Following trial a jury returned a verdict in favor of Memorial Hospital and awarded it costs.
*585 II.
Instruction 1
Memorial Hospital's tendered Instruction 1, given by the trial court over Lorene Hartman's objection, read:
"In order for the plaintiff to recover in this case, she must prove by a preponderance of the evidence not only that the defendant Memorial Hospital of South Bend breached its legal duty as I have defined it for you, but also that such breach proximately caused the plaintiff's decedent's death and the damages, if any, complained of. Plaintiff moreover may not recover because of decedent's death and damages, if any, which you find would have occurred no matter what nursing and hospital care was rendered to the plaintiff's decedent by the defendant Memorial Hospital of South Bend."
Lorene Hartman objected to the instruction in this fashion:
"The plaintiff objects to the defendant's requested Instruction Number 1 . . on the grounds that the last sentence thereof, beginning with the words, `Plaintiff, moreover, may not recover . .' allows the Jury to decide that the deceased would have committed suicide regardless of the care of the hospital and permits the Jury to thus deliberate on an issue that is not in the lawsuit and on facts that are not in the lawsuit. The Jury is not to be instructed on issues or facts not in the lawsuit."

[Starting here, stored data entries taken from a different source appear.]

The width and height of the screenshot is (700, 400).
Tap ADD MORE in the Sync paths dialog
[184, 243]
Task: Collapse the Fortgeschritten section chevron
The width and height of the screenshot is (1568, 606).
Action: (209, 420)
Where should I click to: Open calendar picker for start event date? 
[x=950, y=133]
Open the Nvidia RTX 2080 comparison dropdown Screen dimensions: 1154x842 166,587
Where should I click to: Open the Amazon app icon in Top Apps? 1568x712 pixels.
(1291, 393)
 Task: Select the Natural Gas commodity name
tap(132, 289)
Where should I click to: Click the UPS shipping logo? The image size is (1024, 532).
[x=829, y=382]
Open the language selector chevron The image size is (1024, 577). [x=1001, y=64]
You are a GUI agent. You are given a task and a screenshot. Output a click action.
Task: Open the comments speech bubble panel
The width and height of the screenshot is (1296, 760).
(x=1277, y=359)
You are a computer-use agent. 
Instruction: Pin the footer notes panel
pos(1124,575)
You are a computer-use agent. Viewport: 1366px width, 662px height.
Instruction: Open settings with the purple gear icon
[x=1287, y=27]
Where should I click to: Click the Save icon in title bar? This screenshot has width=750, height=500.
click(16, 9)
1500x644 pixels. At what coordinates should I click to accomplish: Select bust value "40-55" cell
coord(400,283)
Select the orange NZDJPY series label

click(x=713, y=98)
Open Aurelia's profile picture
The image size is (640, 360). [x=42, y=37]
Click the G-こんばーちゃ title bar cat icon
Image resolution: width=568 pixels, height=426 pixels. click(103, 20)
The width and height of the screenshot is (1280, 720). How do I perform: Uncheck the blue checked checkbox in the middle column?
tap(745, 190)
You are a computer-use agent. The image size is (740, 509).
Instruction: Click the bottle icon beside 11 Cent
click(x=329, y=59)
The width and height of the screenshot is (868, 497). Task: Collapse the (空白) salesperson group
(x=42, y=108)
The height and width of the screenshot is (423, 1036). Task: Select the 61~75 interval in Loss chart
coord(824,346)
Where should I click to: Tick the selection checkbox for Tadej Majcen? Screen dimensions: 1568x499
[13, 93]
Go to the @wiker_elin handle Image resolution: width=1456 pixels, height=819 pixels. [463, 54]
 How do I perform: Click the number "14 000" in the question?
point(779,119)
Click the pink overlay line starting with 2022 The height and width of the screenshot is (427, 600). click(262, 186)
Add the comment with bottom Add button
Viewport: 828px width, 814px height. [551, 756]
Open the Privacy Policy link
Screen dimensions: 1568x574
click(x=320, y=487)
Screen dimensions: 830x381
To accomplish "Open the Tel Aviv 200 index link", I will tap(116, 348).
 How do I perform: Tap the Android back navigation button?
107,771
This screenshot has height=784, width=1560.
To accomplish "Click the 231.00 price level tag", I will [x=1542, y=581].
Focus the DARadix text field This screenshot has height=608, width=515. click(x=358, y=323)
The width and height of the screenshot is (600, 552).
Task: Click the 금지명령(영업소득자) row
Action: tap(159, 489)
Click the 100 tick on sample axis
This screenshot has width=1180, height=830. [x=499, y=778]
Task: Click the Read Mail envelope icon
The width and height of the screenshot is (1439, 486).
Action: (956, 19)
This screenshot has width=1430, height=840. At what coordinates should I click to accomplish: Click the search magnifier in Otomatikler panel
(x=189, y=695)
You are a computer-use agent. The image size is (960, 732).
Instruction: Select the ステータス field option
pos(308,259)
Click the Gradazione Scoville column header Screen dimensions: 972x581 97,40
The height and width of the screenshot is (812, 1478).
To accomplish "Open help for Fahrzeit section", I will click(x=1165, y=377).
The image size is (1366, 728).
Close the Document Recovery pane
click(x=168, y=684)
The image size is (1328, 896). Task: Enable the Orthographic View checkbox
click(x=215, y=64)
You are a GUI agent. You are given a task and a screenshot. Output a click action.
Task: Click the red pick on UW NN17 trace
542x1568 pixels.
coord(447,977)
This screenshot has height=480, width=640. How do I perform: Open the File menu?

In Pennsylvania Ice & Coal Co. v. Elischer (1939), 106 Ind. App. 613, 21 N.E.2d 436, the Appellate Court defined the standard of review when an instruction is attacked on appeal as being outside of the issues and evidence:
"[I]nstructions should be relevant to the issues in each particular case and applicable to the facts and circumstances therein. If there were any facts or circumstances in the case, although quite meager, to which the instructions might, upon any view, be pertinent, provided they were correct in the statement of the law, it would not be error for the court to give them, although they were so given to the jury over the objection of the complaining party. Furthermore, it is not every instance where the trial court has given an instruction not applicable to the evidence which will constitute reversible error, but it must be made further to appear that the giving of such instruction tended to injure or harm the complaining party in his substantial rights. [Citation omitted.] In determining whether or not an instruction is applicable to the evidence, it is necessary to consider the evidence in its entirety, together with all reasonable inferences which might be drawn therefrom... ." 106 Ind. App. at 621, 21 N.E.2d at 439.
See also Schlarb v. Henderson (1936), 211 Ind. 1, 4 N.E.2d 205.
It is error for a trial court to give an instruction which is not pertinent to the issues and applicable to the evidence. Baker v. Mason (1968), 253 Ind. 348, 242 N.E.2d 513. And, where it is claimed that an instruction was given upon which there is no evidence, the point of inquiry in determining whether the erroneous instruction was prejudicial is whether the jury was misled. Rondinelli v. Bowden (1973), 155 Ind. App. 582, 293 N.E.2d 812.
Lorene Hartman's theory of recovery was negligence. She was compelled to prove by a preponderance of the evidence that Memorial Hospital breached a legal duty owed Russell and that the breach proximately caused his death. The concept of "proximate cause" was thus within the issues raised in the case, for an essential element of recovery in a negligence action is that the injury be the proximate result of a defendant's negligence. St. Joseph Bank & Trust Co. of South Bend. v. Sun Ins. Co. of New York (N.D.Ind. 1974), 380 F. Supp. 890. Celanese Coating Co. v. Blakemore (1975), Ind. App., 324 N.E.2d 268.